2. Related Research Works
There are some previously published research articles related to GANs for converting SAR images to optical images:
CFRWD-GAN for SAR-to-Optical Image Translation: This paper proposes a cross-fusion reasoning and wavelet decomposition GAN to enhance the translation of SAR to optical images by preserving structural details and handling speckle noise [
6].
GAN-Based SAR-to-Optical Image Translation with Region Information: This research explores using a GAN framework for SAR-to-optical image translation, incorporating region information to enhance the generated image’s quality [
7].
GAN with ASPP for SAR Image to Optical Image Conversion: This paper proposes a GAN architecture with an atrous spatial pyramid pooling (ASPP) module for converting SAR images to optical images. The ASPP module helps capture multi-scale features, improving the quality of the generated optical images from SAR inputs [
8].
Improved Conditional GANs for SAR-to-Optical Image Translation: This paper proposes improvements to the conditional GAN architecture for translating SAR images to optical images. The key contributions include enhancing the generator and discriminator components of the GAN to better capture details and textures during the image translation process [
9].
Feature-Guided SAR-to-Optical Image Translation: This paper proposes a feature-guided method that leverages unique attributes of SAR and optical images to improve the translation from SAR to optical images. The key idea is to guide the translation process using features extracted from the input SAR image, enabling better preservation of details and textures in the generated optical image [
10].
The pix2pix paper pioneered the use of conditional GANs for general image-to-image translation problems and has inspired many follow-ups, including for translating SAR to optical imagery [
2]. The pix2pix model uses a U-Net-based generator and a patch-based discriminator in a cGAN setup. It employs a novel adversarial loss and combines it with a standard loss like L1 or L2 to improve training stability.

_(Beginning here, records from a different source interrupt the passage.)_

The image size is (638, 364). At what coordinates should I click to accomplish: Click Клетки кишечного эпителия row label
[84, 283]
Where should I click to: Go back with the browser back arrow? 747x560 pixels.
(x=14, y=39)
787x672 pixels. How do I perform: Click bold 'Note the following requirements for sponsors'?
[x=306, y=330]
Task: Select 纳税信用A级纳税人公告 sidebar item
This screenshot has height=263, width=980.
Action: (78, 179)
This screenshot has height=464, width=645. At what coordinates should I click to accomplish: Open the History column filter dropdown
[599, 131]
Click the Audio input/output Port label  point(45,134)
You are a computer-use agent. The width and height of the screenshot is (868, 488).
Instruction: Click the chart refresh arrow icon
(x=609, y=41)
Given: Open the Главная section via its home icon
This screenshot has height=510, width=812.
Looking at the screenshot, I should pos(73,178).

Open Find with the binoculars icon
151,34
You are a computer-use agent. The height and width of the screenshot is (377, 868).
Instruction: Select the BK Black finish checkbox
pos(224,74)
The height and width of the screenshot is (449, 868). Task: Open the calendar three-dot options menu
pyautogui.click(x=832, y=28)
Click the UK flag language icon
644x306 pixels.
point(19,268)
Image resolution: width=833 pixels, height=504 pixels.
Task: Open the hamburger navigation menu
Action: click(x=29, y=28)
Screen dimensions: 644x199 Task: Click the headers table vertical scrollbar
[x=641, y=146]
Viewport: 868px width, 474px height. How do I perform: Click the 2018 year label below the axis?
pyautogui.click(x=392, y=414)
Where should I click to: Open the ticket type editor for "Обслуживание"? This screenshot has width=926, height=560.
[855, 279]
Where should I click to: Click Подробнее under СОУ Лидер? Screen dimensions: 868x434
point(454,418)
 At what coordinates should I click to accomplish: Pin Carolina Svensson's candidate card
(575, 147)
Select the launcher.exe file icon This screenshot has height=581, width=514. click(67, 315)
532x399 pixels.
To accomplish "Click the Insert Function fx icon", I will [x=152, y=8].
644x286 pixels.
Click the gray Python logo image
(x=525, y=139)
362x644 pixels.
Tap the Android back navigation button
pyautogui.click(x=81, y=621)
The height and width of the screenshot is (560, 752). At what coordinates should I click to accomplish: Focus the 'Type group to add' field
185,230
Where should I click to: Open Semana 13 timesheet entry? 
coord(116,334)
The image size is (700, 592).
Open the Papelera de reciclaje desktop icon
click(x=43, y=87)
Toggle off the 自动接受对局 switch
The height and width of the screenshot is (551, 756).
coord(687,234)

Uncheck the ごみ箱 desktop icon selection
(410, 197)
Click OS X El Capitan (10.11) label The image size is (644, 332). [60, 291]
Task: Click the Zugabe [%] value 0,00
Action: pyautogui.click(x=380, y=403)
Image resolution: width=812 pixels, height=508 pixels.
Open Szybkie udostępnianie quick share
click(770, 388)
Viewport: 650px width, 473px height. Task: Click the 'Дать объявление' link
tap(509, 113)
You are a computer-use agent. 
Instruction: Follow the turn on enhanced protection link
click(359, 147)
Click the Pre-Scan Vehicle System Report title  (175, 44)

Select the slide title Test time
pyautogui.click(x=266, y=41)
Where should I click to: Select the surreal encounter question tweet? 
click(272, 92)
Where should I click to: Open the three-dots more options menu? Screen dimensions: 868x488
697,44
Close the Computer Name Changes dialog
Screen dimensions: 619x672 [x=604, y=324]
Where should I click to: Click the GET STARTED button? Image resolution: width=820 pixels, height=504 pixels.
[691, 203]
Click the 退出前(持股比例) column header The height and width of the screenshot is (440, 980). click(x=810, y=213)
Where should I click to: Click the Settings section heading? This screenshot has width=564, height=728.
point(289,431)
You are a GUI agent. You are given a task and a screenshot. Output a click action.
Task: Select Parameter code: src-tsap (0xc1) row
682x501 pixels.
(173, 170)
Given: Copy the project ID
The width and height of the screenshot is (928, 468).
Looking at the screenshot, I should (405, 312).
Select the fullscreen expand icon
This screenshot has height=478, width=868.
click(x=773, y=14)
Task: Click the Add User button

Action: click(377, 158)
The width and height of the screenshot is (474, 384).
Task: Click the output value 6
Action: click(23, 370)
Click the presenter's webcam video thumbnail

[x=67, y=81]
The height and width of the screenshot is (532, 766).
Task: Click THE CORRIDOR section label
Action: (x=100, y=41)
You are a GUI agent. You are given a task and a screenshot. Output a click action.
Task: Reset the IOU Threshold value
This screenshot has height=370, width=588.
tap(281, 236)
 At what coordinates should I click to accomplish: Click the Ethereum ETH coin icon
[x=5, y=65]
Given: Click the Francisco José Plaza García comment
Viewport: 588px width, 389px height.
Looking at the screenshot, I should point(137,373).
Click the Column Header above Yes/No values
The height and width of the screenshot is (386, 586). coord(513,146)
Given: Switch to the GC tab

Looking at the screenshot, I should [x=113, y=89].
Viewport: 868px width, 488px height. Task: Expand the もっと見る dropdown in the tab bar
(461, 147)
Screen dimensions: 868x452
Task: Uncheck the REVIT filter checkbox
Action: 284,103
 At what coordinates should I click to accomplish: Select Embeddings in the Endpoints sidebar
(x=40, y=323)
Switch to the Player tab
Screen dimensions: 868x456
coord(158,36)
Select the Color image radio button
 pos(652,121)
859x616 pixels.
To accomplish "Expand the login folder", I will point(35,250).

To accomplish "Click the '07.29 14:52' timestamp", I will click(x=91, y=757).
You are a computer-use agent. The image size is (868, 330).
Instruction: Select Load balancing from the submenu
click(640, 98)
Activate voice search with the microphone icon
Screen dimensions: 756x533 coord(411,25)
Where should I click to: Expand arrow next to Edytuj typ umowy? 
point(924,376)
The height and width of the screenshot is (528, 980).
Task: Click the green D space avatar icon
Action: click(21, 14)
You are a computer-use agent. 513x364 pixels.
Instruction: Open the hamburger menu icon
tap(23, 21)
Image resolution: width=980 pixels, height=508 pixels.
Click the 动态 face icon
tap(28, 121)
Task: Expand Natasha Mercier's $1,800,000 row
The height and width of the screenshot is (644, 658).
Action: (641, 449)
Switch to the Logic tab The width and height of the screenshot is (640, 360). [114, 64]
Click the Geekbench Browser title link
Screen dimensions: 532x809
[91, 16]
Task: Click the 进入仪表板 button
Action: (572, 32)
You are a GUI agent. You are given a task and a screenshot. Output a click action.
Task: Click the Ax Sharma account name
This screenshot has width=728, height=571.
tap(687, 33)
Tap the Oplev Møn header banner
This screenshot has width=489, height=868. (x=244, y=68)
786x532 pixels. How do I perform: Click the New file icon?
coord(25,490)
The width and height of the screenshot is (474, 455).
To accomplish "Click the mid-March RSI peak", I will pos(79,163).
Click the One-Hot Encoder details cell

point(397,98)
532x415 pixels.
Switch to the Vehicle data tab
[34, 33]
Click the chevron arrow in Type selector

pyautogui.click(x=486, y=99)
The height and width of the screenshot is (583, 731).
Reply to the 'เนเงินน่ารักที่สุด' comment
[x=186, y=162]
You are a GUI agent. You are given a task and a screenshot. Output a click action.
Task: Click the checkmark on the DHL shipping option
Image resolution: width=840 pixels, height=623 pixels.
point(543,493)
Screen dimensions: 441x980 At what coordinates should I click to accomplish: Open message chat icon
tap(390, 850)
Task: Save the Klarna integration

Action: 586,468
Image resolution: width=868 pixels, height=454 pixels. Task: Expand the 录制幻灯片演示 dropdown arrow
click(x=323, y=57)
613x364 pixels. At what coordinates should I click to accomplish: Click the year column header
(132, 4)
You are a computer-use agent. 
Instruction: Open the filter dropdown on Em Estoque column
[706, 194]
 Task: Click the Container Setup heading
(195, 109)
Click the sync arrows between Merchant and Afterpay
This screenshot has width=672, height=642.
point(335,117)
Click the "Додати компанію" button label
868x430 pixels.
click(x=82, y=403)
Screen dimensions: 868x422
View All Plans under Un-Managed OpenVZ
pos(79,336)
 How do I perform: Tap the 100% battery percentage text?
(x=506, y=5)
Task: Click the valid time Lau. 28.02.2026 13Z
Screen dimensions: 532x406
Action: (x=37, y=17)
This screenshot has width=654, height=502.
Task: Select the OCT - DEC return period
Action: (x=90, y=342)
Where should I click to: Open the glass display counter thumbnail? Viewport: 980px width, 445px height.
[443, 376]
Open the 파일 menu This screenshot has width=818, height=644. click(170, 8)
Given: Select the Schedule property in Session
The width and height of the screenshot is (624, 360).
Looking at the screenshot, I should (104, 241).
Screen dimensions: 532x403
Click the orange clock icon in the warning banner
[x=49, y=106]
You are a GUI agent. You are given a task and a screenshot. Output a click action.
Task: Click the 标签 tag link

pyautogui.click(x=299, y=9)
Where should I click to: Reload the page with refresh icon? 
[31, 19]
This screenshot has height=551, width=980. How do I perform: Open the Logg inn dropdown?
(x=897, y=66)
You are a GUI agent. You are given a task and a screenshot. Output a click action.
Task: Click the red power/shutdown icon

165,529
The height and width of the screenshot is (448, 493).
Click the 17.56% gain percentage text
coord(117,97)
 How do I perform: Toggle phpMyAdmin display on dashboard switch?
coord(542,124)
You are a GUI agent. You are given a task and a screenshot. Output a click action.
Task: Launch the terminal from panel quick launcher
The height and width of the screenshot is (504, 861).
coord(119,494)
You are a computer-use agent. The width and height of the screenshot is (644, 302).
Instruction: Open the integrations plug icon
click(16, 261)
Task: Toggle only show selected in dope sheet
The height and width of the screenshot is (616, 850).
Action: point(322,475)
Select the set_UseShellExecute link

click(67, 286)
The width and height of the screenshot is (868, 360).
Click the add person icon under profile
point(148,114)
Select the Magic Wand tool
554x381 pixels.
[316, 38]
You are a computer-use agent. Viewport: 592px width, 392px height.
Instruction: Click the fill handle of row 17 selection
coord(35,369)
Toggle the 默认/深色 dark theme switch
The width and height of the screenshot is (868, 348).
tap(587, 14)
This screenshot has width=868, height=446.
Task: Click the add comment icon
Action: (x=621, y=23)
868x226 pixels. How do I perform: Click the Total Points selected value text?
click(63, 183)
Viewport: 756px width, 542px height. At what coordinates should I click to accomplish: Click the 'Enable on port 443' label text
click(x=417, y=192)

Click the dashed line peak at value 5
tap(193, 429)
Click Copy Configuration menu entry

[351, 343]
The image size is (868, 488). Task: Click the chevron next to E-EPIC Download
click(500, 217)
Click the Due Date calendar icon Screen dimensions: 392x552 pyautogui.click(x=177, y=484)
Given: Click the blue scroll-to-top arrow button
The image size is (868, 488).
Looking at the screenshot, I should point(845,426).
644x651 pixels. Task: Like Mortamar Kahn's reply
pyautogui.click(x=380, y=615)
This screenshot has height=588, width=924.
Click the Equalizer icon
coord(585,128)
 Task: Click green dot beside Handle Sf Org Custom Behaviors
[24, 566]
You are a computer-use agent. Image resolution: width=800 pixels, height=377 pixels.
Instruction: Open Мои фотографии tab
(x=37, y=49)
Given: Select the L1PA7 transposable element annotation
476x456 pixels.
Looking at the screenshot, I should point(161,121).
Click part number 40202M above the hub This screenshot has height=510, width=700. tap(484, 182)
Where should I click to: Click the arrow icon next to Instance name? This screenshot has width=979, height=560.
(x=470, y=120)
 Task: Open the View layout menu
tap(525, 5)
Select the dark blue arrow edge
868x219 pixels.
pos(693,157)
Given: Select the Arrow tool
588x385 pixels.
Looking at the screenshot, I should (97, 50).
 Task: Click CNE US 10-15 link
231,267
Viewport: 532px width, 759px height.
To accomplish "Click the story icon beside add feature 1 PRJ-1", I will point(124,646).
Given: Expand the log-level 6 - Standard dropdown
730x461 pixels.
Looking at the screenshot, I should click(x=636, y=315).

The pix2pixHD model significantly improved upon the resolution quality compared to the original pix2pix, enabling high-fidelity image synthesis useful for various computer vision and graphics applications [
3]. The model uses a coarse-to-fine generator and a multi-scale discriminator to improve details at different scales. It employs a feature matching loss and an adversarial loss to improve training stability. The generator contains a global generator network and a local enhancer network for adding high-frequency details.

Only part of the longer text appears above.